Abstract Background The role of heparin-binding epidermal growth factor-like growth factor (HB-EGF) in liver fibrosis is not clear and is sometimes even contradictory. To clarify this role, a HB-EGF transgenic (Tg) mouse model was, for the first time, used to evaluate the functions of HB-EGF in liver fibrosis. Methods For the in vivo study, carbon tetrachloride (CCl4 ) injection and bile duct ligation (BDL) treatment were used to induce liver fibrosis in HB-EGF Tg mice and wild-type (WT) mice, respectively. Primary hepatic satellite cells (HSCs) were isolated from HB-EGF Tg and WT mice for the in vitro study.
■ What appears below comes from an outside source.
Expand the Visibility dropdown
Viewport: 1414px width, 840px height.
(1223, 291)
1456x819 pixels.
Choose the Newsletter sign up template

Results Compared with the WT mice, HB-EGF Tg mice were shown to develop more severe liver fibrosis when treated with CCl4 or bile duct ligation (BDL), with increased MMP-13 activity and enhanced expression of fibrogenic genes including α-smooth muscle actin (α-SMA) and collagen I. HB-EGF gene transfer led to an increase in proliferation and a decrease in apoptosis in primary HSCs. The ERK signaling pathway was more highly activated in primary HSCs from HB-EGF Tg mice than in those from WT mice. Conclusion Our investigation confirmed the profibrotic effect of HB-EGF on the liver using a transgenic mouse model. This result may contribute to the elucidation of HB-EGF as a therapeutic target in liver fibrosis.